NH23A-1847
The Application of Speaker Recognition Techniques in the Detection of Tsunamigenic Earthquakes

Tuesday, 15 December 2015
Poster Hall (Moscone South)
Alexei Gorbatov1, James O'Connell2 and Kuldip Paliwal2, (1)Geoscience Australia, Canberra, Australia, (2)Griffith University, Signal Processing Laboratory, Nathan, Australia
Abstract:
Tsunami warning procedures adopted by national tsunami warning centres largely rely on the classical approach of earthquake location, magnitude determination, and the consequent modelling of tsunami waves. Although this approach is based on known physics theories of earthquake and tsunami generation processes, this may be the main shortcoming due to the need to satisfy minimum seismic data requirement to estimate those physical parameters. At least four seismic stations are necessary to locate the earthquake and a minimum of approximately 10 minutes of seismic waveform observation to reliably estimate the magnitude of a large earthquake similar to the 2004 Indian Ocean Tsunami Earthquake of M9.2. Consequently the total time to tsunami warning could be more than half an hour. In attempt to reduce the time of tsunami alert a new approach is proposed based on the classification of tsunamigenic and non tsunamigenic earthquakes using speaker recognition techniques. A Tsunamigenic Dataset (TGDS) was compiled to promote the development of machine learning techniques for application to seismic trace analysis and, in particular, tsunamigenic event detection, and compare them to existing seismological methods. The TGDS contains 227 off shore events (87 tsunamigenic and 140 non-tsunamigenic earthquakes with M≥6) from Jan 2000 to Dec 2011, inclusive.

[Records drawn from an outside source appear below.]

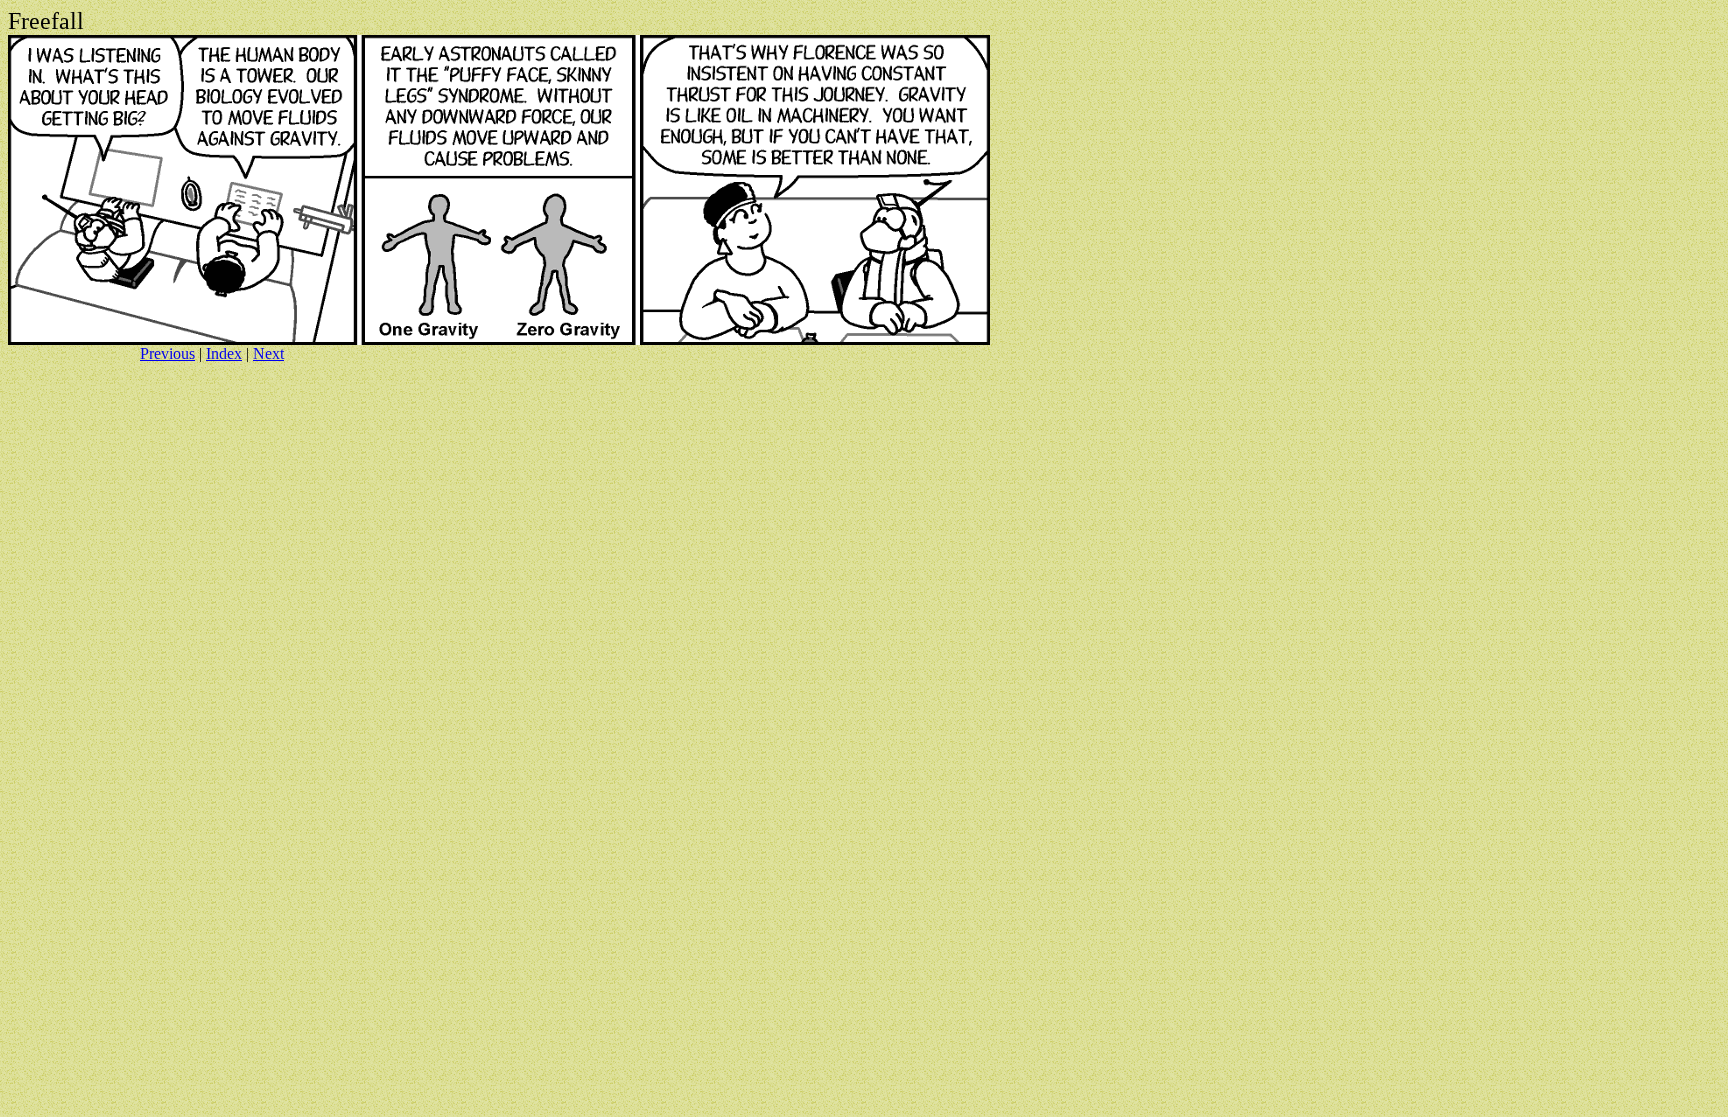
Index (224, 353)
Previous (167, 353)
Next (268, 353)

A Support Vector Machine classifier using a radial-basis function kernel was applied to spectral features derived from 400 sec frames of 3-comp. 1-Hz broadband seismometer data. Ten-fold cross-validation was used during training to choose classifier parameters. Voting was applied to the classifier predictions provided from each station to form an overall prediction for an event. The F1 score (harmonic mean of precision and recall) was chosen to rate each classifier as it provides a compromise between type-I and type-II errors, and due to the imbalance between the representative number of events in the tsunamigenic and non-tsunamigenic classes. The described classifier achieved an F1 score of 0.923, with tsunamigenic classification precision and recall/sensitivity of 0.928 and 0.919 respectively. The system requires a minimum of 3 stations with ~400 seconds of data each to make a prediction. The accuracy improves as further stations and data become available.